賢治は日蓮主義者だったのか(2)

 先日は「賢治は日蓮主義者だったのか(1)」という記事において、賢治はいったい田中智学や日蓮主義の思想のどこに惹かれて、他ならぬ国柱会に入ったのだろうかという疑問について考えようとしました。いちおう考えてはみたのですが、田中智学の独特の主張に賢治が共感していたことを示す証拠はどうしても見つけられず、それは依然として謎のままでしたし、むしろ賢治は、智学の思想内容に感銘を受けて入会したというような、「内的」な動機によったのではなく、たまたま彼が求めていた時にそれが目の前に強力な「乗り物」のように現れたので、是非もなくそれに跳び乗ったというような、「外的」な要因によったのではないか、などと考えてもみました。
 しかしその後、前回の考察にはちょっと見落としがあったのではないかという気が何となくしてきて、今回もう一度取り上げてみようと思います。見落としというのは、次のような事柄です。

 現代の私たちの頭の中には、法華経や日蓮の思想の根幹は、「積極的な行動の重視」にあり、また行動を通じての「現実変革への志向」にあるというような理解があります。それはたとえば、先日「四つの「行ッテ」と地涌の四菩薩」という記事にも書いたように、「法華経を実践すること・行動することへの賢治の強い思いが、「行ッテ」という言葉に込められている」という宮澤和樹さんの言葉や、「地涌の四菩薩の名前に入っている「行」の字は、「行ないこそが大事だ」という法華経の思想を表している」という植木雅俊さんの解釈にも表れています。
 しかしそのような理解は、田中智学が明治中期に日蓮宗の「宗門之維新」を掲げて宗教界に登場した時点では、まだ一般的ではなかったと思われます。

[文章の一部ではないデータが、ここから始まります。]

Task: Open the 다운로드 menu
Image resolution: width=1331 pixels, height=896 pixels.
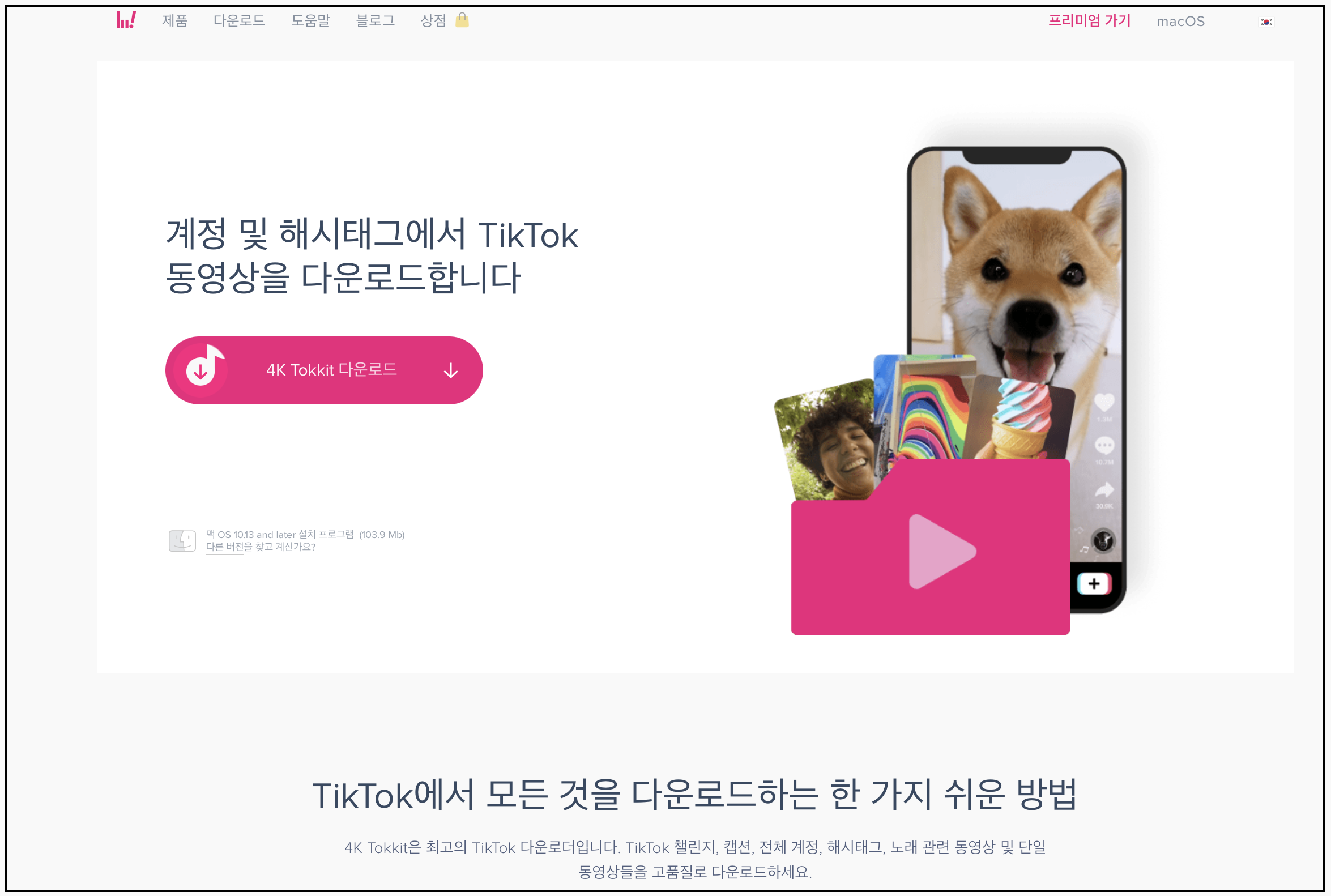Action: tap(239, 21)
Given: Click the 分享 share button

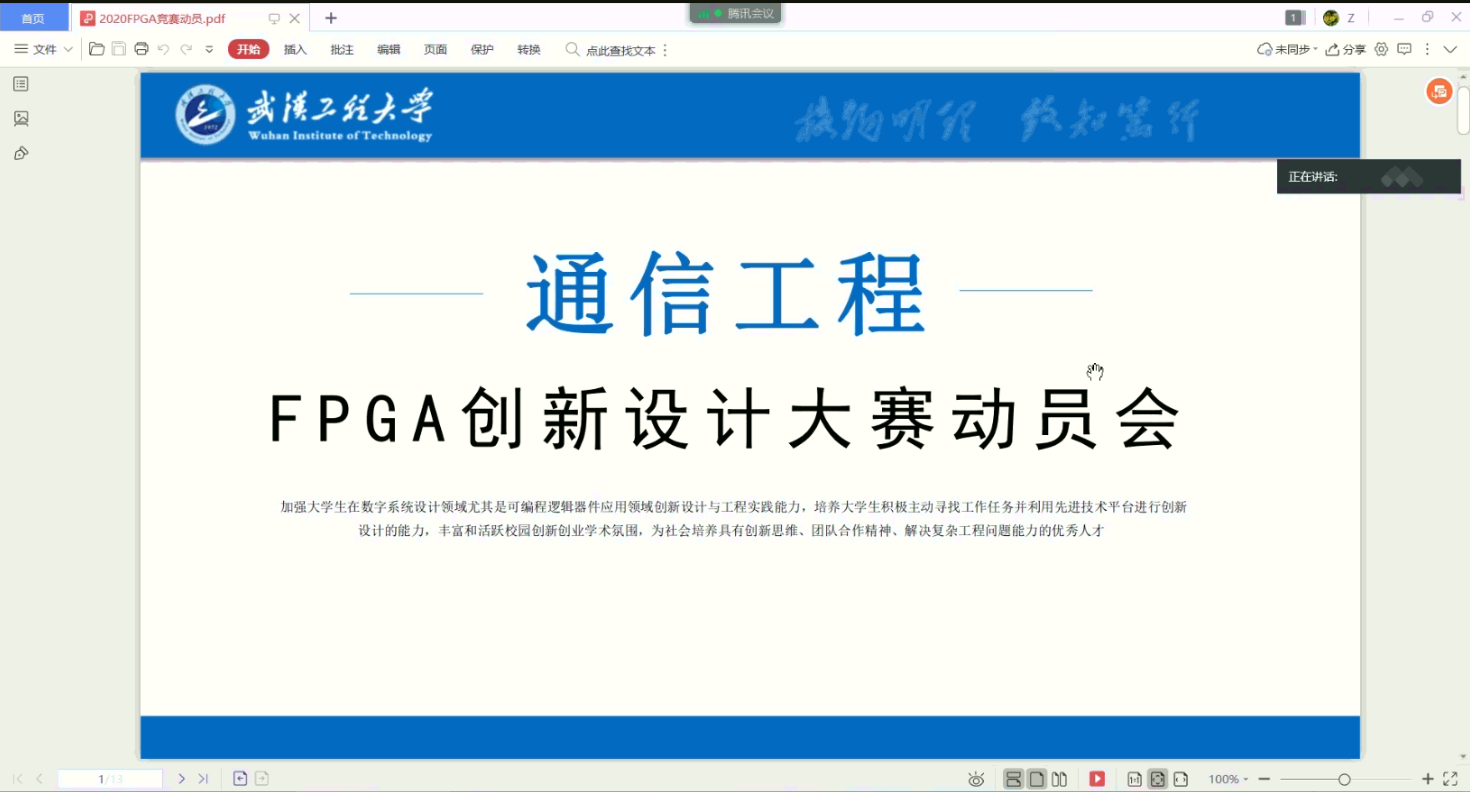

 大谷栄一著『日蓮主義とはなんだったのか』によれば、明治時代の日連系の宗派においては、近世日蓮教学の大成者であり「明治日蓮教学の鼻祖」と呼ばれた、優陀那院日輝の教学が主流を成していました。この日輝の教えは、相手を教化するにあたって、「折伏」(対決的姿勢で相手を論破し説き伏せること)よりも「摂受」(受容的姿勢で優しく相手を説き諭すこと)を重視し、「折退摂進論」と呼ばれていました。
 歴史的に振り返ると、日蓮自身は「邪智謗法の者多き時は折伏を前とす」(「開目抄」)と述べて、末法の時代においては「折伏」を優先すべきだと考えていました。自らも、他宗派には対決的な姿勢で臨み、鎌倉の執権にも真っ向から意見を述べたことは、周知のとおりです。
 このような非妥協的・原理主義的な信仰態度は、日蓮没後の後継教団でも、ある時期まではかなり維持されていました。最も原則的な姿勢を掲げていた「日蓮宗不受不施派」という一派も、江戸時代の初頭まではそれなりの勢力を保っていたようですが、徳川幕府による苛酷な弾圧によって非合法化された結果、表の世界からは姿を消してしまいます。私は以前、賢治の足跡を訪ねて伊豆大島に行った際に、ふと通りかかったお寺の一角に、江戸初期に流罪にされこの地で亡くなった不受不施派の僧侶たちの墓碑がひっそりと立ち並んでいる様子を見て、強い印象を受けました。
 江戸時代には、こういった厳格な宗教政策によって全ての宗派は牙を抜かれてしまい、さらに明治維新に伴う廃仏毀釈の嵐によって、仏教界は萎縮してしまったわけですから、いくら恐れを知らぬ日連を継承する宗派とは言え、明治のある時期まで穏健路線を取っていたのは、無理からぬことと言えるでしょう。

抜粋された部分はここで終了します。